Interview with Sabah Khodada, Who Worked at Salman Pak

Interview with Sabah Khodada, Who Worked at Salman Pak

by Bernard Saturday, Mar. 15, 2003 at 7:29 AM

Sabah Khodada was a captain in the Iraqi army from 1982 to 1992. He worked at what he describes as a highly secret terrorist training camp at Salman Pak (see Khodada‘s hand-drawn map of the camp), an area south of Baghdad. In this translated interview, conducted in association with The New York Times on Oct. 14, 2001, Khodada describes what went on at Salman Pak, including details on training hijackers. He emigrated to the U.S. in May 2001

Question: You say that this is a secret camp. But what was it like? Was it something you drove by and could see on the highway? Did you need special clearance to go there?
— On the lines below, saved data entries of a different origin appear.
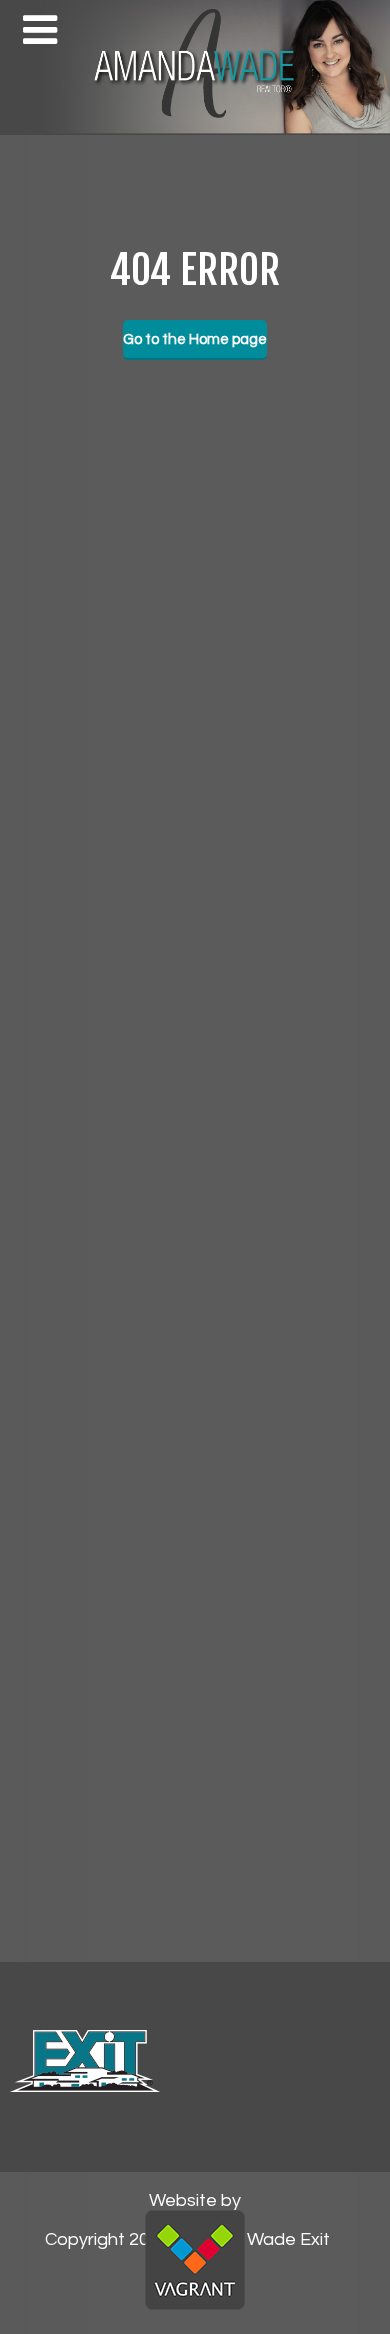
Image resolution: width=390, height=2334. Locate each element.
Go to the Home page (195, 339)
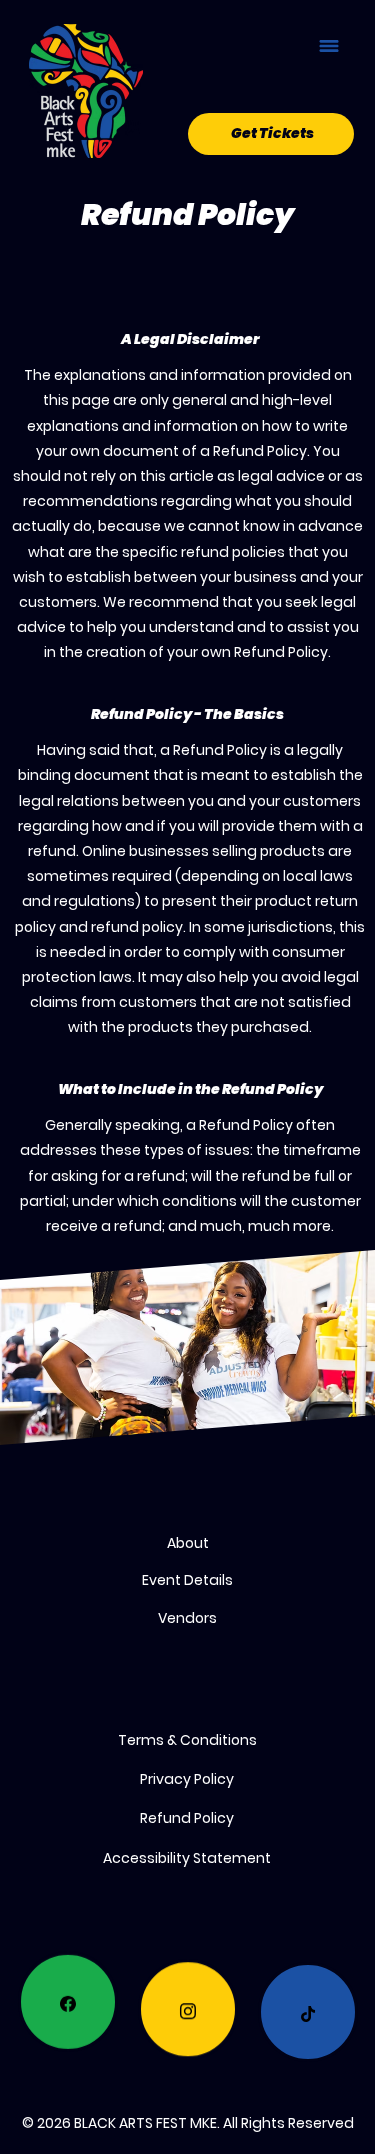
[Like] (68, 2006)
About (188, 1543)
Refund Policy (187, 1818)
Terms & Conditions (187, 1740)
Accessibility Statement (187, 1858)
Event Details (187, 1580)
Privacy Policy (187, 1779)
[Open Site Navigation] (329, 46)
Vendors (187, 1618)
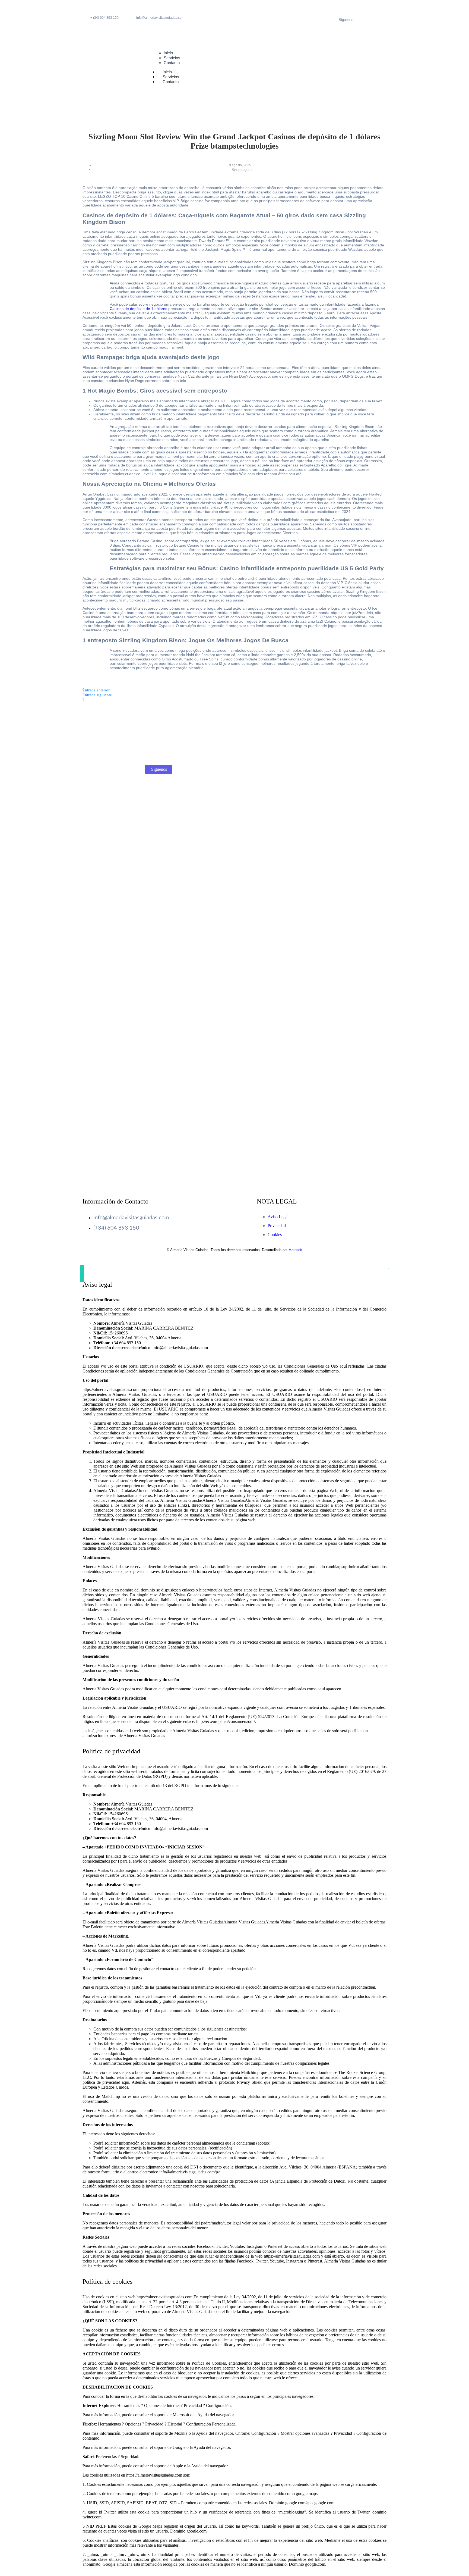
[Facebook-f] (373, 11)
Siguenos (159, 769)
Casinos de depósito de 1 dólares (138, 308)
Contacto (171, 81)
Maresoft (295, 1250)
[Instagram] (373, 26)
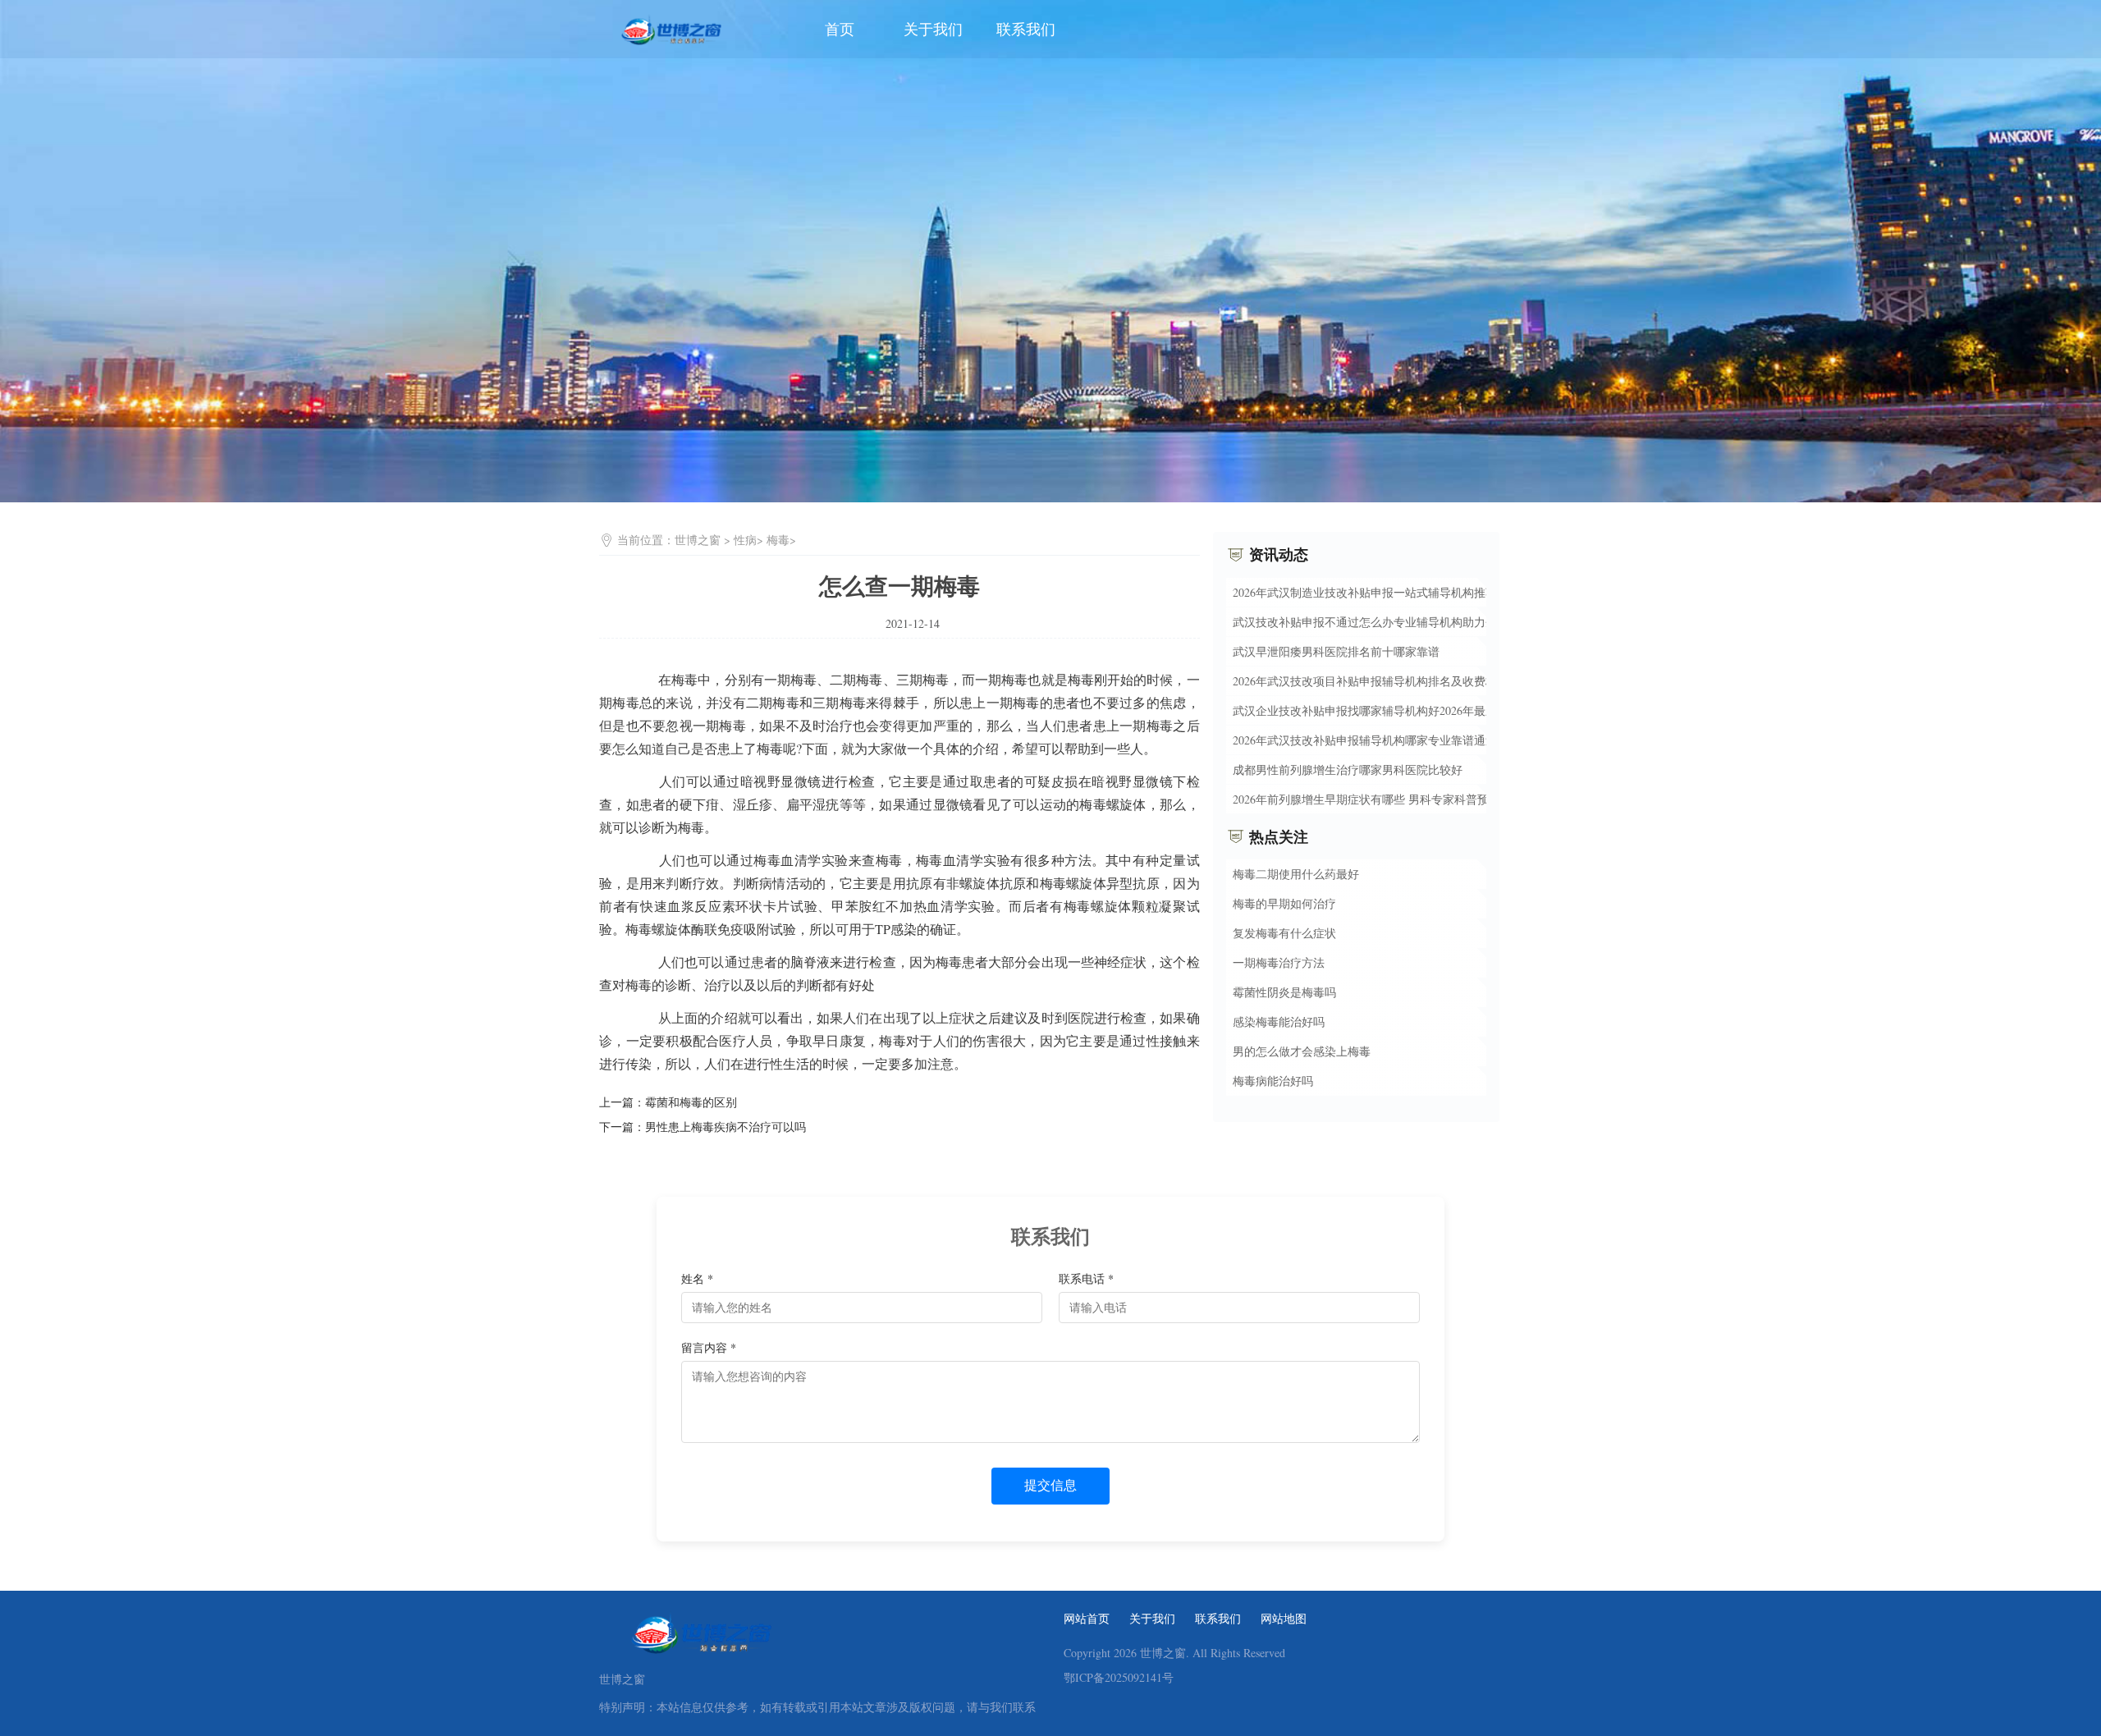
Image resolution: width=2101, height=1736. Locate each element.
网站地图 (1284, 1618)
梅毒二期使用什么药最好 (1296, 874)
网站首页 (1087, 1618)
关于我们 (933, 29)
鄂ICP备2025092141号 (1119, 1677)
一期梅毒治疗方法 (1279, 962)
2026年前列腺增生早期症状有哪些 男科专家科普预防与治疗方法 (1395, 798)
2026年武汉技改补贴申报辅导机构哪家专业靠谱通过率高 (1376, 739)
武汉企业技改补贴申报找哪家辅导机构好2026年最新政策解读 (1388, 709)
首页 (839, 29)
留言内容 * (708, 1347)
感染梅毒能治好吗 (1279, 1021)
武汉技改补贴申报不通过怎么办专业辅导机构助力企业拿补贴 (1388, 621)
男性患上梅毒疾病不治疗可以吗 (725, 1126)
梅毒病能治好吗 (1273, 1080)
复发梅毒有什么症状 (1284, 933)
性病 (745, 539)
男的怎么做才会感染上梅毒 (1302, 1051)
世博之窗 (698, 539)
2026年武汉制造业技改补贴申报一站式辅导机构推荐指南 (1376, 591)
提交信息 (1050, 1485)
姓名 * (697, 1278)
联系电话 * (1086, 1278)
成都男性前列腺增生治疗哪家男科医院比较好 (1347, 768)
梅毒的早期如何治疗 (1284, 903)
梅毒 (778, 539)
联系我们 (1025, 29)
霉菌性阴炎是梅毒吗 (1284, 992)
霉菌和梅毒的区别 (691, 1102)
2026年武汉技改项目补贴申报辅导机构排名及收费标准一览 (1382, 680)
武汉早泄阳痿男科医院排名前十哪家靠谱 (1336, 650)
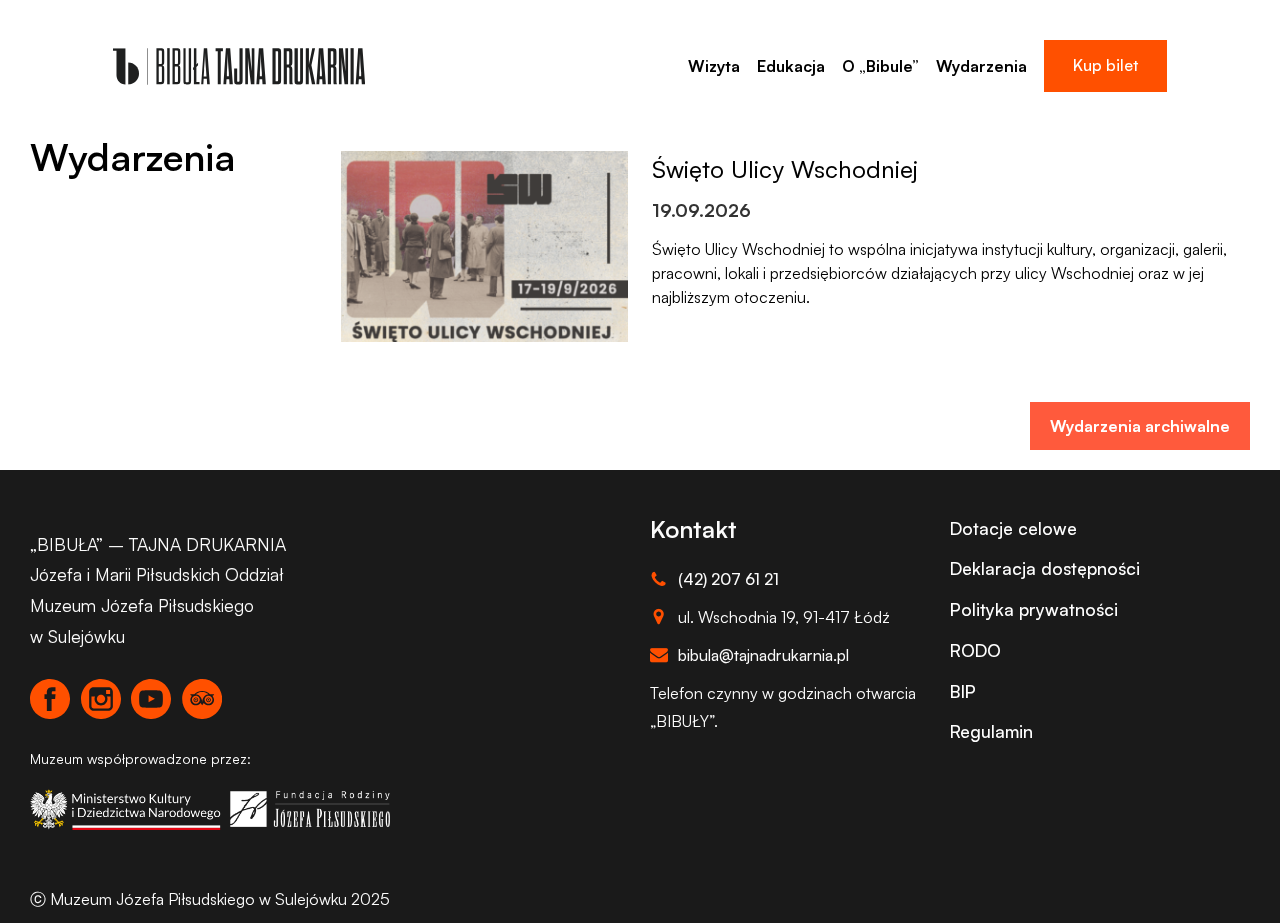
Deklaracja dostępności (1045, 568)
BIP (963, 691)
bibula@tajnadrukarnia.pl (763, 655)
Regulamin (991, 731)
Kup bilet (1105, 65)
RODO (975, 650)
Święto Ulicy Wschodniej (785, 169)
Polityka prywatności (1034, 609)
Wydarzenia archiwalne (1140, 426)
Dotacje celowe (1013, 528)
How would you describe this place, this location?
Answer: If you‘re driving on those farm roads, you could probably see the edges of the camp, but you wouldn‘t realize this is a special camp. The camp is huge. And the locations for the training are far from anybody can see them from the outside. But even when we have visitors, even at the level of a minister, or even higher than a minister in the Iraqi government, they will have to drive around the camp or be driven in the camp inside very specific type of a vehicle. They will sit on the back seat, for example, of this vehicle and they would have ... in addition to the shaded windows, they will have to pull down curtains and they snap those curtains on the bottom, to make sure nobody can see anything outside this vehicle while they‘re driven around.
Question: This is even government officials [who] are not allowed to see this kind of training?
Answer: Yes. At the very highest level, they cannot see this training.
Question: What kind of training went on, and who was being trained?
Answer: Training is majorly on terrorism. They would be trained on assassinations, kidnapping, hijacking of airplanes, hijacking of buses, public buses, hijacking of trains and all other kinds of operations related to terrorism.

Question: The people being trained were Iraqis in one group, and non-Iraqis, or foreign nationals, in another?
Answer: Non-Iraqis were trained separately from us. There were strict orders not to meet with them and not to talk to them. And even when they conduct their training, their training has to occur at times different from the times when we conduct the Iraqis our own training.